As per this research, there is a significant difference in the knowledge of HCWs concerning their profession, with physicians having the second-best knowledge score, second only to lab technicians. This is consistent with studies conducted in Southern Mozambique, Russia, and Iraq (4, 11, 16). Our analysis also identified a significant association between more extended service periods and knowledge of the disease in Iraq (16). Profession significantly affectsttitude scores, comparable to the study conducted in Saudi Arabia (25). Profession is also associated with higher practice scores in this research and a survey of southern Mozambique (4).

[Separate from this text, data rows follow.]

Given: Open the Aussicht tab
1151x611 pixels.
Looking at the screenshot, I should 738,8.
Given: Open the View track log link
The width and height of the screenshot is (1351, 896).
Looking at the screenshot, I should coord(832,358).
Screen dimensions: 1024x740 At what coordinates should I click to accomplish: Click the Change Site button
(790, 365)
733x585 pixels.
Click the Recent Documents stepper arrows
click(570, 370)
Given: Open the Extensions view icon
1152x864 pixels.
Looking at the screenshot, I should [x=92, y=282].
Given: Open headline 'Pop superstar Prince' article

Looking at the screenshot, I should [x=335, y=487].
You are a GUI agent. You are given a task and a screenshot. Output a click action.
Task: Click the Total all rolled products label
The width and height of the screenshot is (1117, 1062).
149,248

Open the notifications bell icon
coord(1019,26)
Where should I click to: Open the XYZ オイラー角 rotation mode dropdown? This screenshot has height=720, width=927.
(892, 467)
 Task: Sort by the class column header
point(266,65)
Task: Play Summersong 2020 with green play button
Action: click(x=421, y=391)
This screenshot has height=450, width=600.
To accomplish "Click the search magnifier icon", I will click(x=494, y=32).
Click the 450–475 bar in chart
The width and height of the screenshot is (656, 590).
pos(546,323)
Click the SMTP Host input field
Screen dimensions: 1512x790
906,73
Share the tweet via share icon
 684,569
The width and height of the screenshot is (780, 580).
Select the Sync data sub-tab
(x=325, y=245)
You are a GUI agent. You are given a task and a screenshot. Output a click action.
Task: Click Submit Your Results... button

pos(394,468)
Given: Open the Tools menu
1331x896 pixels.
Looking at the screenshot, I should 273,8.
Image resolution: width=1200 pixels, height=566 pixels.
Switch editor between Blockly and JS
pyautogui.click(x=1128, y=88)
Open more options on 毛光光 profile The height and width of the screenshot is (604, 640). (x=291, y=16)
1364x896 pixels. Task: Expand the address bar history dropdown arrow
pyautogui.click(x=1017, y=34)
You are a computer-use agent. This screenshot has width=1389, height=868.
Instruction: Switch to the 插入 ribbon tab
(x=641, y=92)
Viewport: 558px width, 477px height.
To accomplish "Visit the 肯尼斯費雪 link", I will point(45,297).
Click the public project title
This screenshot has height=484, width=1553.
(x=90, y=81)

Given the results of the current study, interventions to improve HCWs' KAP are needed. HCWs should receive personalized, high-quality, periodic TB education and training. Training should be determined according to job categories and needs, and attention should be directed to training HCWs from non-clinical and auxiliary staff to prepare them to work safely in high-risk settings, as this profession has a significant p-value on all three KAP scores. The high KAP scores for lab technicians could be attributed to the small sample size (N = 14), which may not represent their population. Training should focus on the theoretical and skill-building components of TBIC to improve the overall scores.
Additionally, the availability of resources such as N95 masks could influence the KAP scores significantly in LMICs like Pakistan, where access to appropriate levels of personal protective equipment may be restricted owing to competing demands for funding in hospital settings. The efficiency of the HCWs can be limited by other factors such as the pay scale, working hours, hospital policies, job satisfaction, infrastructure constraints, and other incentives provided. Addressing these factors would play a part in augmenting KAP scores.
The study conducted has some limitations. The sample size (N = 384) represents a small proportion of HCWs working in Karachi and could be insufficient to gauge the KAP of the HCWs all over the city. Almost ¾ of the questionnaires (77.6%) were filled by physicians and health officers; hence, the data from other HCPs may not accurately represent their KAP. The present study only measured variables that were self-reported by the HCWs and did not consider the availability of resources (such as N95 masks) required for the implementation of TBIC. Practice competency was approximated by self-reporting using a questionnaire rather than direct observation, which may overstate adherence to guidelines and introduce a response bias. Use of the stimulated client method or direct observation usually yields accurate results. The data was collected using a questionnaire, so the responses were prone to information bias. Knowledge regarding 1st and 2nd line anti TB drugs, MDR TB, XDR TB, treatment strategies, and modern diagnostic techniques such as GeneXpert MTB/RIF isn't investigated.